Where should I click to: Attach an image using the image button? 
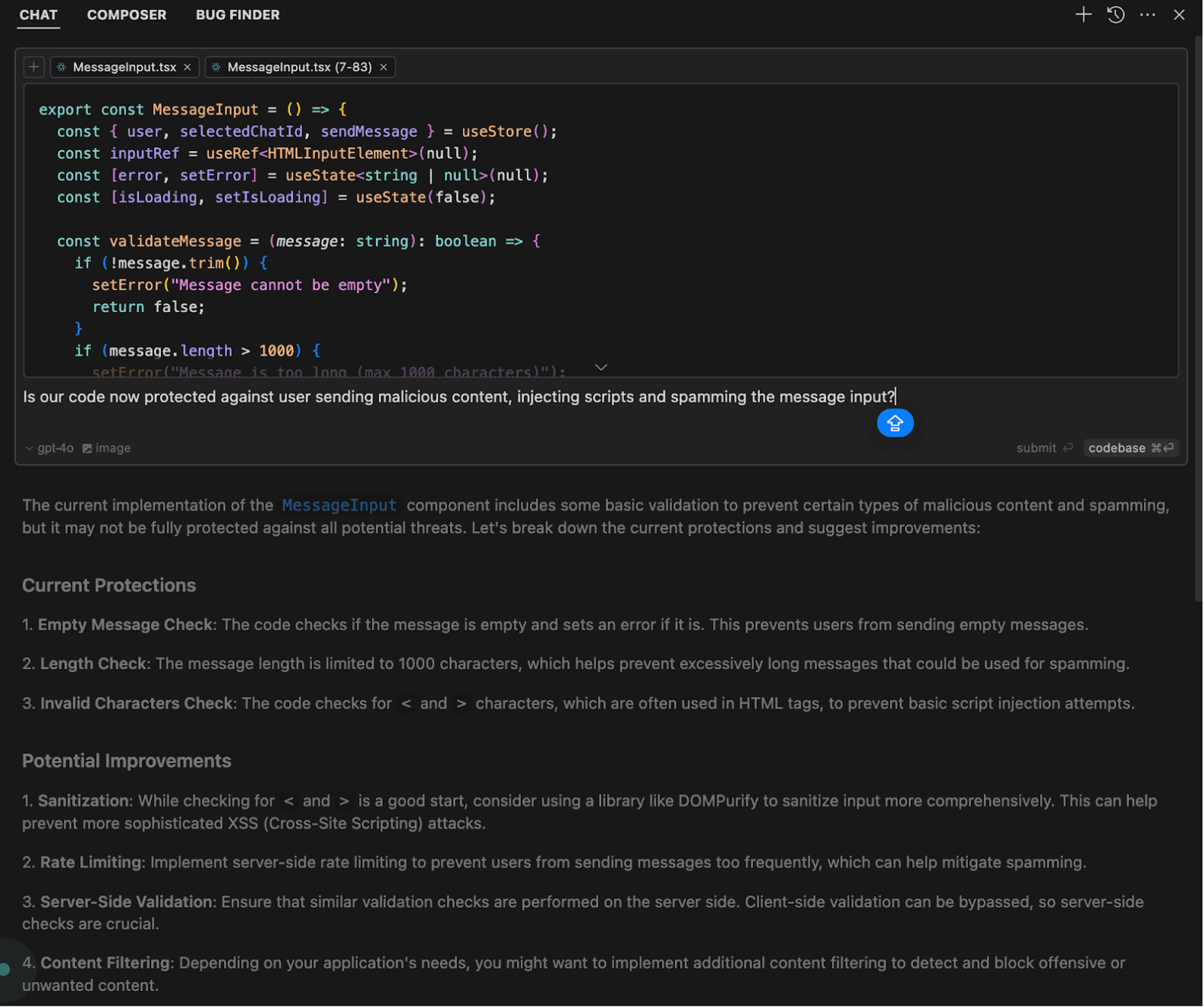coord(106,449)

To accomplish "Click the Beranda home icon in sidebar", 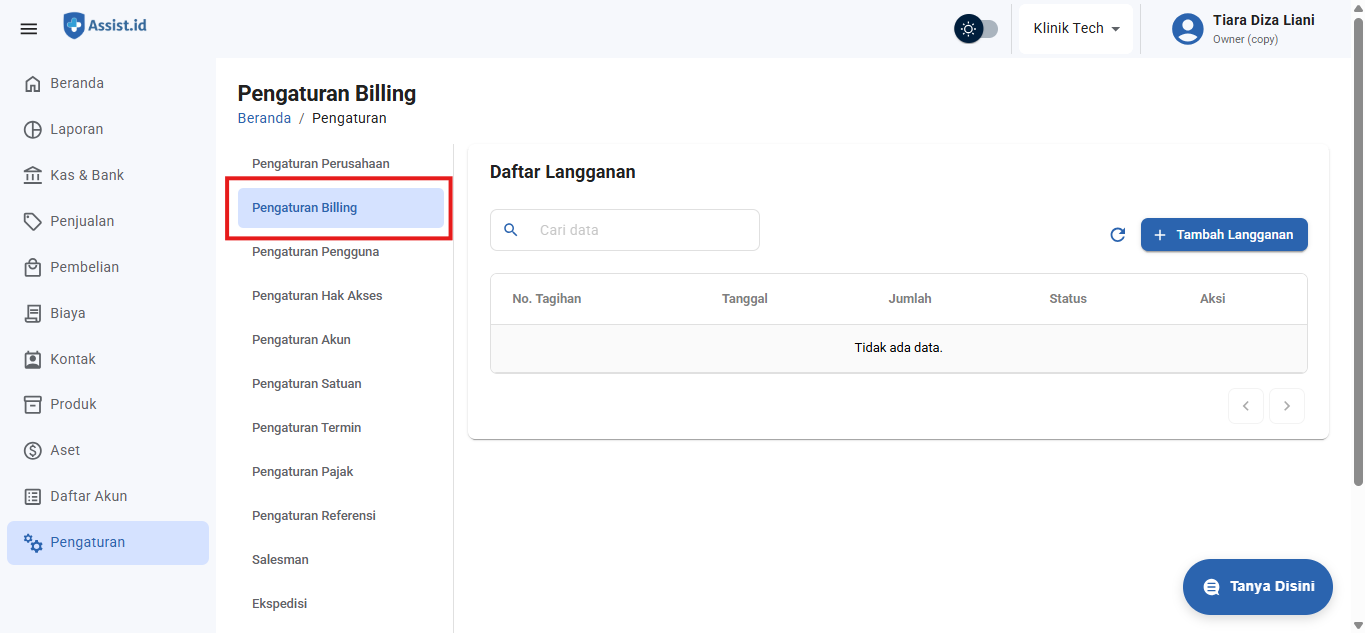I will [33, 84].
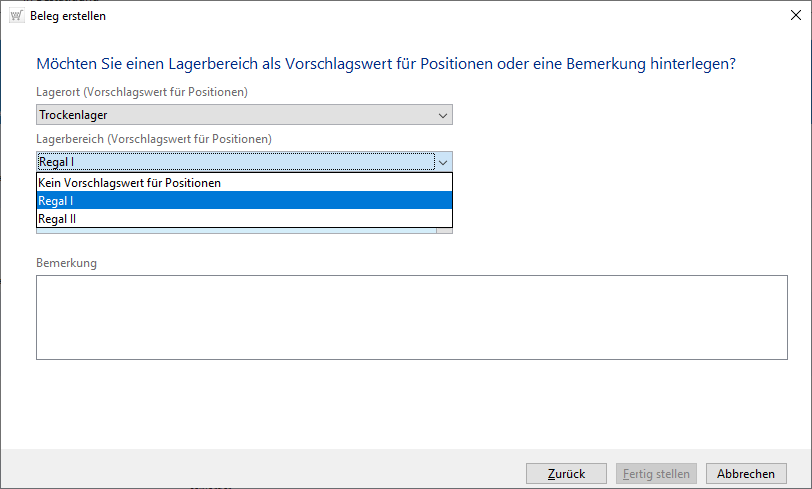The image size is (812, 489).
Task: Click the app icon in the title bar
Action: [x=16, y=16]
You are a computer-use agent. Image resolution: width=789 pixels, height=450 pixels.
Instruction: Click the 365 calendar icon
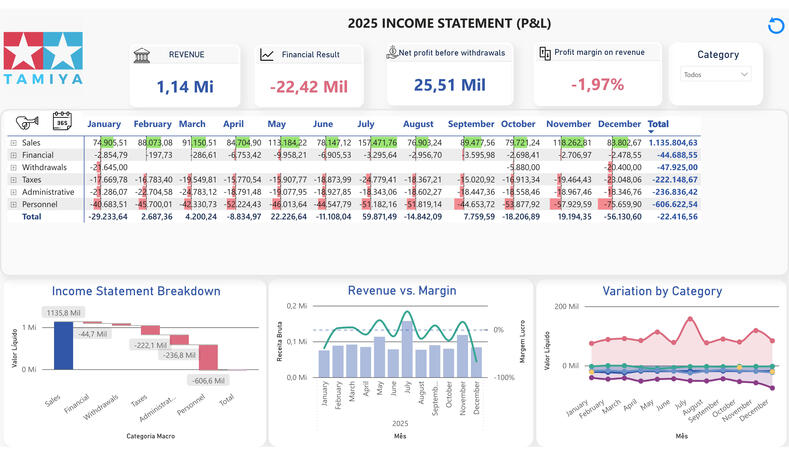coord(63,123)
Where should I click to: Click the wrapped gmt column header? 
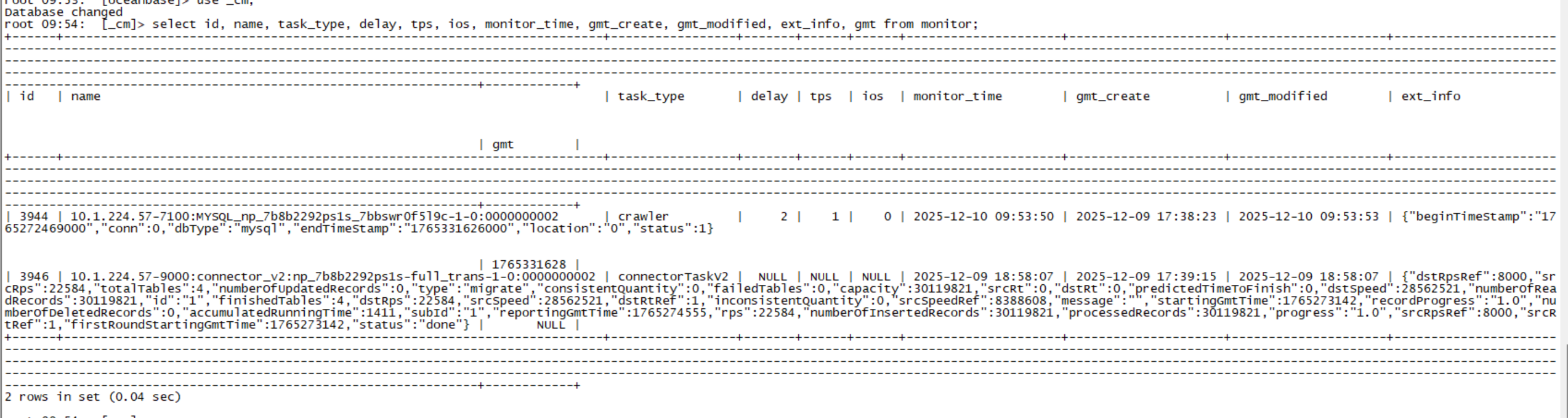coord(503,144)
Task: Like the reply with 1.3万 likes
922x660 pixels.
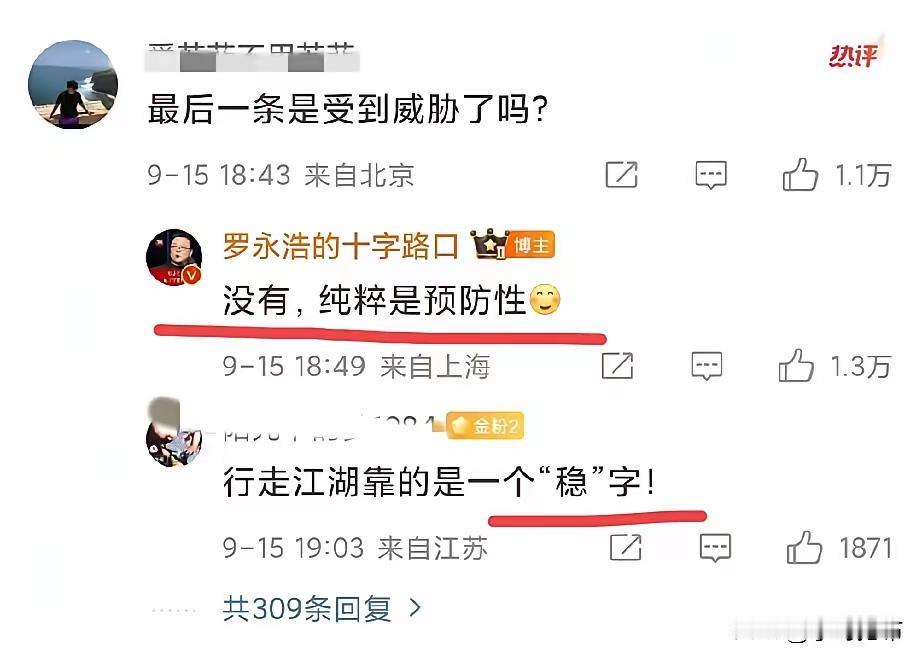Action: click(x=796, y=365)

(WHAT THE TASK ASKS) Where the line containing "Task: Like the reply with 1.3万 likes" appears, begin copying there and continue exactly through the final line of the records; both end lines belong in the copy, pictures do not.

(SOLUTION)
Task: Like the reply with 1.3万 likes
922x660 pixels.
Action: click(x=796, y=365)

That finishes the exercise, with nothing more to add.